Mr. I Alone Can Fix It Permalink to this item

Slippity digit, this guy tweets what he's thinking, before he's thinking, the same way he reads a TelePrompTer: he's in the neighborhood, but something is always just a bit off. Peter Baker's and David E. Sanger's news analysis on the verge of more war for oil: With Oil Under Attack, Trump’s Deference to Saudis Returns.

We're locked and loaded, POTWEETOH said to the world. Just tell us where to shoot! he said to MBS. Let's make another deal. Like the one he called for back in 2014.

"Since taking office, Mr. Trump has made Saudi Arabia his closest ally in the Middle East other than Israel, and has strongly supported its multifront struggle with Iran for dominance in the region. He has also left little doubt about the primacy of money in the relationship, openly citing the value of arms contracts in explaining why he would not criticize the Saudi government for Mr. Khashoggi’s killing."

No, seriously, that actually happened. Less than three months ago. He's a president like you've never seen before.

"Some national security conservatives were willing to give the president the benefit of the doubt," Baker and Sanger observe, dryly. Such as, I'm sure, Idaho's shy Senator who chairs the Foreign Relations committee. Jim Risch has made it crystal clear he's not going to criticize the president in public—for anything. Because of all the influence he has whispering in private? He claims, with that deadpan seriousness of his. Imagine rising to the pinnacle of your career, and having nothing to say about the epic corruption and stumbling incompetence before us.

16.Sept.2019 Permanent URL to this day's entry

Malleus Maleficarum Permalink to this item

That name came to mind right next to the malleability of memory. In our modern day encyclopedia, it says that treatise was "written by [a] discredited Catholic clergyman" with a pseudonym and "first published in the German city of Speyer in 1487," when treatises, Catholic clergymen, human culture, the city, and "German" were something entirely different than today and anything we can conjure up from direct experience.

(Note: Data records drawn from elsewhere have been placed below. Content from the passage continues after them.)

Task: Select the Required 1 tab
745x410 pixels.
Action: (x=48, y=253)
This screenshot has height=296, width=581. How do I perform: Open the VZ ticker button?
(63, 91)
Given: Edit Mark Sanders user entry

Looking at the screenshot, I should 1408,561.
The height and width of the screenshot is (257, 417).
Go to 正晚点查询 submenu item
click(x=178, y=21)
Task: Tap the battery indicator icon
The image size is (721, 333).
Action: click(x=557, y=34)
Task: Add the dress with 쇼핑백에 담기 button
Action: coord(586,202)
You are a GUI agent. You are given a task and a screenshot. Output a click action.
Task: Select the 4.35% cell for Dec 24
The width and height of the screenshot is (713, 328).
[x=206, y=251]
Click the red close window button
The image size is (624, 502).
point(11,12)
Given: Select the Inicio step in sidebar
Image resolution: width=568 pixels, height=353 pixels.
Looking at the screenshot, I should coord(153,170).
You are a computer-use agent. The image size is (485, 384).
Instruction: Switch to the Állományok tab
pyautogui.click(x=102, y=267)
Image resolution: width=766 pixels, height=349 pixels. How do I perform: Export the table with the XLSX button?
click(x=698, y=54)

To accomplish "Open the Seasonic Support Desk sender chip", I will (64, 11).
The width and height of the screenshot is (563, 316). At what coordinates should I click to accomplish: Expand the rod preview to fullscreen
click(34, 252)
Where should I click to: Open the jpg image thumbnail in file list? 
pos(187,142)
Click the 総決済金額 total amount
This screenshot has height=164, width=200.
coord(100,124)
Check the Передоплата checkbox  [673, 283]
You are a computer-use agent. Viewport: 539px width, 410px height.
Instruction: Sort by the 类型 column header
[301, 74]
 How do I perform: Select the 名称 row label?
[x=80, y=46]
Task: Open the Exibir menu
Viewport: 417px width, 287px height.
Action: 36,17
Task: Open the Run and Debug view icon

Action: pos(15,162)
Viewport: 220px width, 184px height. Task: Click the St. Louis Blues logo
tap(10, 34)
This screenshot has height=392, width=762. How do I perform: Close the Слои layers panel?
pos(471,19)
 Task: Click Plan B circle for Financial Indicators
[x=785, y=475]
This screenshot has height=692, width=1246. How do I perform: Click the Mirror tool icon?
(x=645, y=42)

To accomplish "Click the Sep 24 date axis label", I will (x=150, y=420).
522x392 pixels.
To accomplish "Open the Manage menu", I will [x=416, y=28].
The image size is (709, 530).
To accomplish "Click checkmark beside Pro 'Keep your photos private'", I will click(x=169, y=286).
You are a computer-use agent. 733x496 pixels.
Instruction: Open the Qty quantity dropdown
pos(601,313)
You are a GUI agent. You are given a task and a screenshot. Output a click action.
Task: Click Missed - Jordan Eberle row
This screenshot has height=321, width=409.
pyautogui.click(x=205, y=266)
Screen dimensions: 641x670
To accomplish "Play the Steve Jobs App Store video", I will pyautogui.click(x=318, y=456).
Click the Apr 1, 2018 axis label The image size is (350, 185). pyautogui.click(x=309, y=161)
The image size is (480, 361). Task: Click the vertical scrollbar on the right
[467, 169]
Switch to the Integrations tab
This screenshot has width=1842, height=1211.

Which is not to say that we've progressed overmuch beyond that dark age.

"The Malleus elevates sorcery to the criminal status of heresy and prescribes inquisitorial practices for secular courts in order to extirpate witches. The recommended procedures include torture to effectively obtain confessions and the death penalty as the only sure remedy against the evils of witchcraft."

Hello, Guantánamo Bay, minus the burning alive at the stake. "The book had a strong influence on culture for several centuries" is an understatement for our times.

Charles P. Pierce brought the problem of memory to mind by pointing out that the Kavanaugh nomination corrupted everything it touched. Replaying the Q&A between cool-as-ice Senator Amy Klobuchar and then Judge Kavanaugh, the question was, "was there ever a time when you drank so much that you couldn't remember what happened, or part of what happened the night before?"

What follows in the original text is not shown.